Document excerpt

^^^^^^^^

# Black Widow V8 patterns available



## mrehmus (Apr 26, 2022)

My friend, Dwight Giles owns the patterns to the Black Widow V-8 and is looking for someone to take them over. He sold about 20 casting kits of the engine and now, at his age, does not want to continue.

He also has the drawing set for the engine.

His preference is for someone to take the patterns who will insure they don't get lost and would also prefer that more castings be made of the engine.

Anyone know of a person who would ensure the patterns are not turned into scrap wood?

He will give them to a responsible person or organization.

There are, I think, 14 match boards plus core boxes and he is in no shape to pack them for shipment. So, it would need to be someone who can travel to Northern California. The patterns were refurbished just before he had the last 10 casting sets made by a foundry so they are ready to be used. The match boards have been properly hung so they are not warped.

Mike Rehmus
Editor,
_Model Engine Builder_ magazine








Patterns and castings plus some machined parts. The patterns and core boxes are what are offered.


----------



## patternmaker (Apr 26, 2022)

I will take them over Mike. I am of the same thought.  Please contact me at martinmodel comcast.net. Add the @ before comcast.
Gary


----------



## mrehmus (Apr 26, 2022)

Gotta talk to Dwight, no me, Gary.


----------



## Vietti (Apr 26, 2022)

I cannot think of a better person to take over the casting of this engine.. Gary is a good guy and produces a great product.  Plus he comes to the shows with a big inventory. 

John


----------



## mrehmus (Apr 26, 2022)

I'd guess you will get them, Gary.


----------



## Gabe J DiMarino (Apr 27, 2022)

Whom ever gets these let me know .I would like to get a set of castings .


----------



## rlo1 (Apr 27, 2022)

I would be interested in a casting set and plans once the new owner sets up. It is cool that you folks are ensuring that The Design and patterns will be maintained for future generations.


----------



## mrehmus (Apr 28, 2022)

Dwight still has one set of castings left.


----------



## rlo1 (Apr 28, 2022)

I am willing to wait as I have too many unfinished engines as it is.... lol.  If someone else wants it go ahead.  If not I will take it.  PM me with details please if you want to sell.  Hopefully it will be a package deal for the castings/drawings?


----------



## patternmaker (Apr 28, 2022)

^^^^^^^^

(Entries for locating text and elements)

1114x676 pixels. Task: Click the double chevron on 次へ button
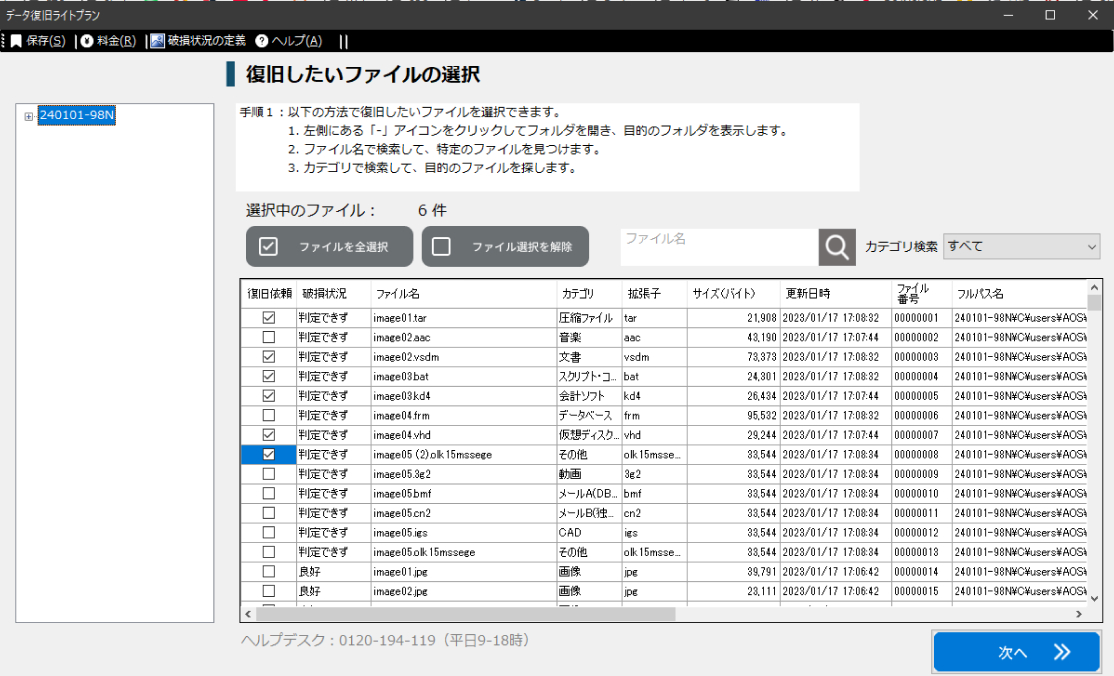(x=1062, y=652)
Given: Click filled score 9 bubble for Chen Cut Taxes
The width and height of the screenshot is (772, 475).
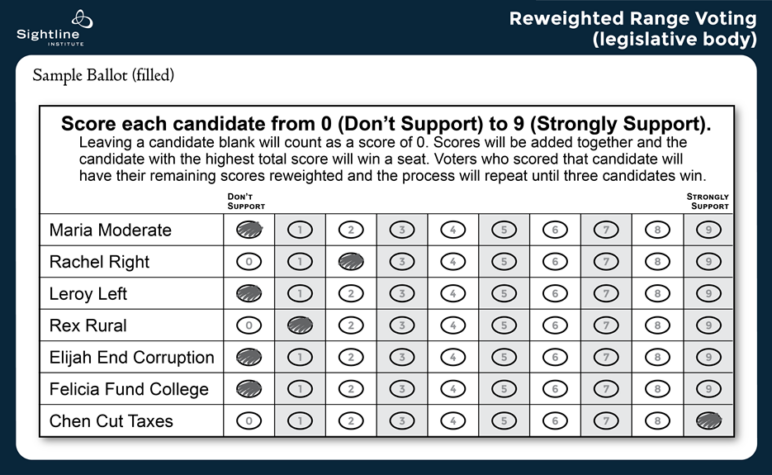Looking at the screenshot, I should [x=709, y=421].
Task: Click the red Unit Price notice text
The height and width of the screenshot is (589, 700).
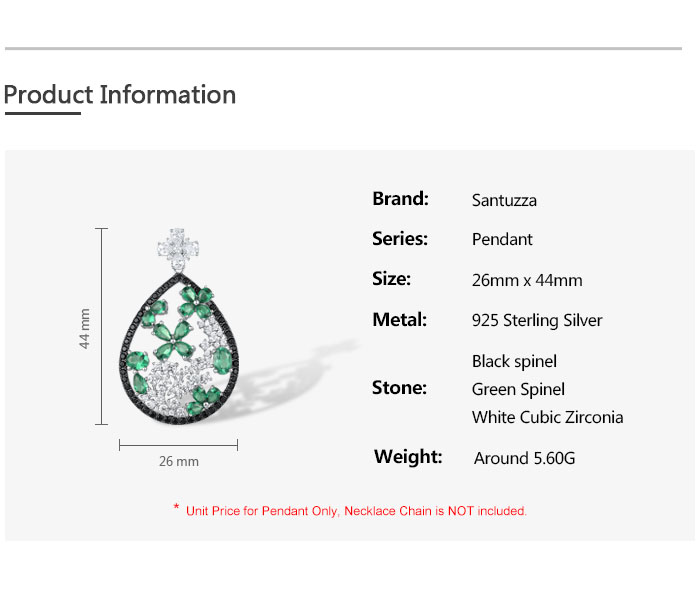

^^^^^^^^

Tasks to carry out
1. Rewrite the passage of the Black Widow V8 patterns thread from "## Vietti (Apr" up to and including "a big inventory.", substituting "large stock" for "big inventory".
2. Pick up the Black Widow V8 patterns thread after its final line and continue writing it.

Answers given
1.
## Vietti (Apr 26, 2022)

I cannot think of a better person to take over the casting of this engine.. Gary is a good guy and produces a great product.  Plus he comes to the shows with a large stock.

2.
Martin Model & Pattern has closed a deal with Dwight Giles to purchase the remaining castings to go along with the patterns and drawings for the engine. As soon as possible we will make the casting kit available.  We will need to inspect and repair the patterns and line up all the drawings and any other information available to help the home model machinist to build this engine.  We will use the existing castings to help the foundry match or exceed the quality that of previous castings. We will also need them to help estimate the cost of the castings so to be able those interested in purchasing a set of castings to have an idea of the total price.


----------



## rlo1 (Apr 28, 2022)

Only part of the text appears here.